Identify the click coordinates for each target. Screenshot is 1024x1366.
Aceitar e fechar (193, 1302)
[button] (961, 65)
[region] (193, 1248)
---*---
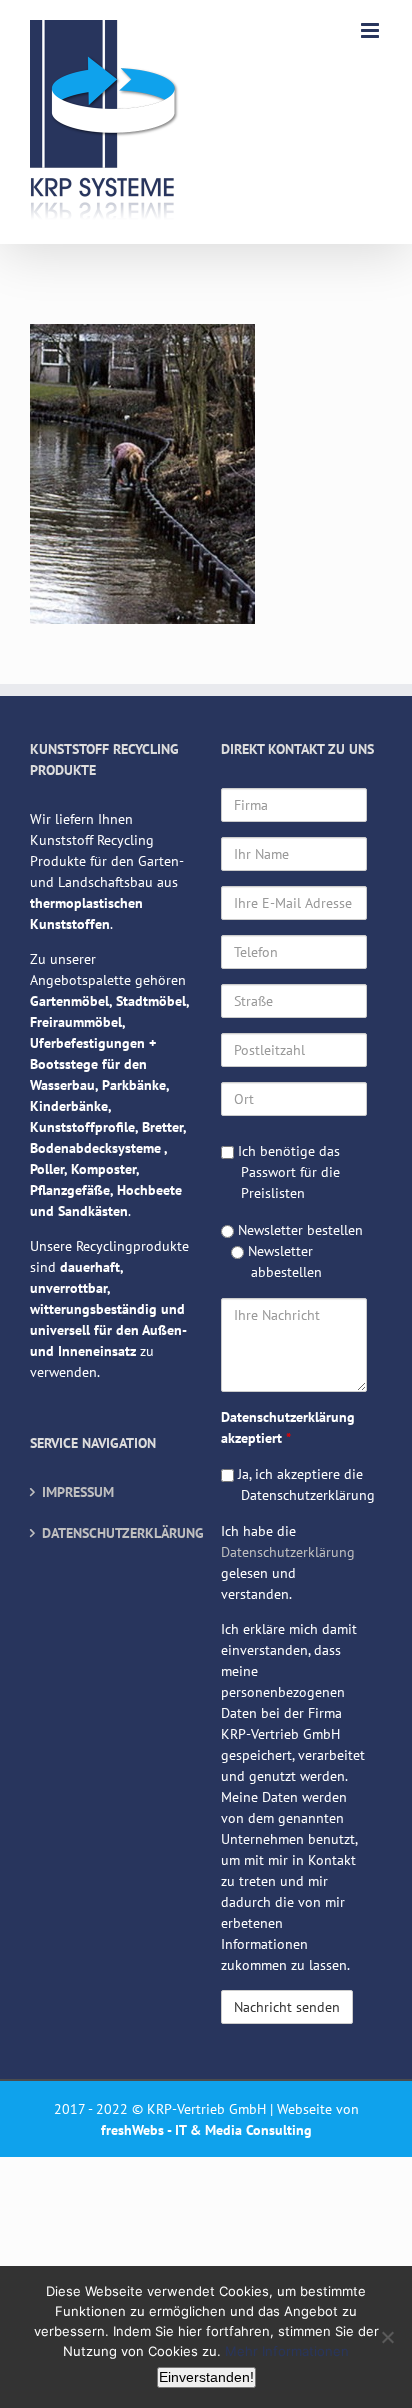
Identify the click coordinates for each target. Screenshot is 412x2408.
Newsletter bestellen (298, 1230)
---*---
Aim of the exercise – Above are the records. Copy the lines beginning at the one that has "Screenshot is 412x2408." and ending with the one that has "Newsletter bestellen (298, 1230)", unchanged.

Output –
Identify the click coordinates for each target. Screenshot is 412x2408.
Newsletter bestellen (298, 1230)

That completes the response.